### EXCERPTED DATA

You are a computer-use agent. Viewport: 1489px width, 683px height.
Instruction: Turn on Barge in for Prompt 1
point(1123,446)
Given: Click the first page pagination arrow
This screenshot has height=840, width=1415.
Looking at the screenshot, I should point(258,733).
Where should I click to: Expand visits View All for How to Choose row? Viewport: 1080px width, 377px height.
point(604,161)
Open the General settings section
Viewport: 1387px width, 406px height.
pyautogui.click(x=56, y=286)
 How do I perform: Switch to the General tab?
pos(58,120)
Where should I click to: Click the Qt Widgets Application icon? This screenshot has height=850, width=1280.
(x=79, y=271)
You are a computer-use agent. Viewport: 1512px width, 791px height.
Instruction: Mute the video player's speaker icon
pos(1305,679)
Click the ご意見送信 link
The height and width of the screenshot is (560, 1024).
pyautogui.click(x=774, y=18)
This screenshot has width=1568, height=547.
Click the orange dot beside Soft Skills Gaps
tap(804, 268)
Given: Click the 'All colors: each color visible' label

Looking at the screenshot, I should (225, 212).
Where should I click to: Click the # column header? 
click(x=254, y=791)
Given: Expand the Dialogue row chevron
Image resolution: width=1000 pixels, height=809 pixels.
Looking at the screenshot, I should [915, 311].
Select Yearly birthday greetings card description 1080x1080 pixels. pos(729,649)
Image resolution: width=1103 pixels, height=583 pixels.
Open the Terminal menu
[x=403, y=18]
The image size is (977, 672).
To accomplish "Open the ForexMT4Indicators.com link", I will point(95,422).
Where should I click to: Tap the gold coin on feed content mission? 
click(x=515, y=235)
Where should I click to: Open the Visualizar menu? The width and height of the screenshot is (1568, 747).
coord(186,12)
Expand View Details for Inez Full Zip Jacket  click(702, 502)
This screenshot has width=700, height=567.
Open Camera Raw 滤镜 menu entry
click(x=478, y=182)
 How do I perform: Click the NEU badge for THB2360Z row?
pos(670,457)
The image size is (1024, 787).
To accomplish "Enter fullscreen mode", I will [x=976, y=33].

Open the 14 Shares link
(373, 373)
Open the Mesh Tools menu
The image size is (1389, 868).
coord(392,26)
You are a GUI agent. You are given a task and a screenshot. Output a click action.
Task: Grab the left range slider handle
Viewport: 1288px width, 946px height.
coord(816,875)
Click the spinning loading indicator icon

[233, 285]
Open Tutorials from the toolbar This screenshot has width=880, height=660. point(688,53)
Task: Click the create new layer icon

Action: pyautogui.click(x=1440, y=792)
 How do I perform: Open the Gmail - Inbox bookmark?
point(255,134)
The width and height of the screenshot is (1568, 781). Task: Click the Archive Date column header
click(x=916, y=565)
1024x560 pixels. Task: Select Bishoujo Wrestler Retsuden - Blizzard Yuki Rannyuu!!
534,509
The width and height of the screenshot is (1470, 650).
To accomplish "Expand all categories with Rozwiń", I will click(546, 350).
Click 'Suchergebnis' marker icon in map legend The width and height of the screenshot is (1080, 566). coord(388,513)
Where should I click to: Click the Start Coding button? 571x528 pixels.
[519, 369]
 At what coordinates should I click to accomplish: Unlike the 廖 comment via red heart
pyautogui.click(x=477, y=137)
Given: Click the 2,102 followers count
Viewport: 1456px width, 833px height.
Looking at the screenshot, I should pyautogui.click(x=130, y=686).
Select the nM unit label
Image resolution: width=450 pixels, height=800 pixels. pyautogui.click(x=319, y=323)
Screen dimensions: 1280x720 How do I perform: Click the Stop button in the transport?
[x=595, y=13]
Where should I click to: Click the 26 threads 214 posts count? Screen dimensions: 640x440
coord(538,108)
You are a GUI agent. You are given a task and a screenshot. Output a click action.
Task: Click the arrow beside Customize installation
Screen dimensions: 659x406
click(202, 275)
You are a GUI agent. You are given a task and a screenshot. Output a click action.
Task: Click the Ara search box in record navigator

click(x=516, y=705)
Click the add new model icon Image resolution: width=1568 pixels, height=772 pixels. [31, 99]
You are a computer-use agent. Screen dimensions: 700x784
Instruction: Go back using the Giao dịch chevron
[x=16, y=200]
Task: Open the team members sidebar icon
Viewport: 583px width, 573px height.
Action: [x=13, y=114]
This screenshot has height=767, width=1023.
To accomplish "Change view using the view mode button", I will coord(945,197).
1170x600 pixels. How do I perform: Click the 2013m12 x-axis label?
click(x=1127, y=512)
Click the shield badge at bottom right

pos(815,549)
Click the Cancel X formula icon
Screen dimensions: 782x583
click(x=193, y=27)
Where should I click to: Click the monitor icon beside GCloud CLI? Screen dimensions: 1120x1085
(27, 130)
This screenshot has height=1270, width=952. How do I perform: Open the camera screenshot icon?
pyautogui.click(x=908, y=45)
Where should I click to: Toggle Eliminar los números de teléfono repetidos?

### WHAT TO PRODUCE
Restate the whole listing exactly, leaving out nothing.

### REPLY TO THE TASK
You are a computer-use agent. Viewport: 1489px width, 683px height.
Instruction: Turn on Barge in for Prompt 1
point(1123,446)
Given: Click the first page pagination arrow
This screenshot has height=840, width=1415.
Looking at the screenshot, I should point(258,733).
Where should I click to: Expand visits View All for How to Choose row? Viewport: 1080px width, 377px height.
point(604,161)
Open the General settings section
Viewport: 1387px width, 406px height.
pyautogui.click(x=56, y=286)
 How do I perform: Switch to the General tab?
pos(58,120)
Where should I click to: Click the Qt Widgets Application icon? This screenshot has height=850, width=1280.
(x=79, y=271)
You are a computer-use agent. Viewport: 1512px width, 791px height.
Instruction: Mute the video player's speaker icon
pos(1305,679)
Click the ご意見送信 link
The height and width of the screenshot is (560, 1024).
pyautogui.click(x=774, y=18)
This screenshot has width=1568, height=547.
Click the orange dot beside Soft Skills Gaps
tap(804, 268)
Given: Click the 'All colors: each color visible' label

Looking at the screenshot, I should (225, 212).
Where should I click to: Click the # column header? 
click(x=254, y=791)
Given: Expand the Dialogue row chevron
Image resolution: width=1000 pixels, height=809 pixels.
Looking at the screenshot, I should [915, 311].
Select Yearly birthday greetings card description 1080x1080 pixels. pos(729,649)
Image resolution: width=1103 pixels, height=583 pixels.
Open the Terminal menu
[x=403, y=18]
The image size is (977, 672).
To accomplish "Open the ForexMT4Indicators.com link", I will point(95,422).
Where should I click to: Tap the gold coin on feed content mission? 
click(x=515, y=235)
Where should I click to: Open the Visualizar menu? The width and height of the screenshot is (1568, 747).
coord(186,12)
Expand View Details for Inez Full Zip Jacket  click(702, 502)
This screenshot has width=700, height=567.
Open Camera Raw 滤镜 menu entry
click(x=478, y=182)
 How do I perform: Click the NEU badge for THB2360Z row?
pos(670,457)
The image size is (1024, 787).
To accomplish "Enter fullscreen mode", I will [x=976, y=33].

Open the 14 Shares link
(373, 373)
Open the Mesh Tools menu
The image size is (1389, 868).
coord(392,26)
You are a GUI agent. You are given a task and a screenshot. Output a click action.
Task: Grab the left range slider handle
Viewport: 1288px width, 946px height.
coord(816,875)
Click the spinning loading indicator icon

[233, 285]
Open Tutorials from the toolbar This screenshot has width=880, height=660. point(688,53)
Task: Click the create new layer icon

Action: pyautogui.click(x=1440, y=792)
 How do I perform: Open the Gmail - Inbox bookmark?
point(255,134)
The width and height of the screenshot is (1568, 781). Task: Click the Archive Date column header
click(x=916, y=565)
1024x560 pixels. Task: Select Bishoujo Wrestler Retsuden - Blizzard Yuki Rannyuu!!
534,509
The width and height of the screenshot is (1470, 650).
To accomplish "Expand all categories with Rozwiń", I will click(546, 350).
Click 'Suchergebnis' marker icon in map legend The width and height of the screenshot is (1080, 566). coord(388,513)
Where should I click to: Click the Start Coding button? 571x528 pixels.
[519, 369]
 At what coordinates should I click to accomplish: Unlike the 廖 comment via red heart
pyautogui.click(x=477, y=137)
Given: Click the 2,102 followers count
Viewport: 1456px width, 833px height.
Looking at the screenshot, I should pyautogui.click(x=130, y=686).
Select the nM unit label
Image resolution: width=450 pixels, height=800 pixels. pyautogui.click(x=319, y=323)
Screen dimensions: 1280x720 How do I perform: Click the Stop button in the transport?
[x=595, y=13]
Where should I click to: Click the 26 threads 214 posts count? Screen dimensions: 640x440
coord(538,108)
You are a GUI agent. You are given a task and a screenshot. Output a click action.
Task: Click the arrow beside Customize installation
Screen dimensions: 659x406
click(202, 275)
You are a GUI agent. You are given a task and a screenshot. Output a click action.
Task: Click the Ara search box in record navigator

click(x=516, y=705)
Click the add new model icon Image resolution: width=1568 pixels, height=772 pixels. [31, 99]
You are a computer-use agent. Screen dimensions: 700x784
Instruction: Go back using the Giao dịch chevron
[x=16, y=200]
Task: Open the team members sidebar icon
Viewport: 583px width, 573px height.
Action: [x=13, y=114]
This screenshot has height=767, width=1023.
To accomplish "Change view using the view mode button", I will coord(945,197).
1170x600 pixels. How do I perform: Click the 2013m12 x-axis label?
click(x=1127, y=512)
Click the shield badge at bottom right

pos(815,549)
Click the Cancel X formula icon
Screen dimensions: 782x583
click(x=193, y=27)
Where should I click to: Click the monitor icon beside GCloud CLI? Screen dimensions: 1120x1085
(27, 130)
This screenshot has height=1270, width=952. How do I perform: Open the camera screenshot icon?
pyautogui.click(x=908, y=45)
Where should I click to: Toggle Eliminar los números de teléfono repetidos?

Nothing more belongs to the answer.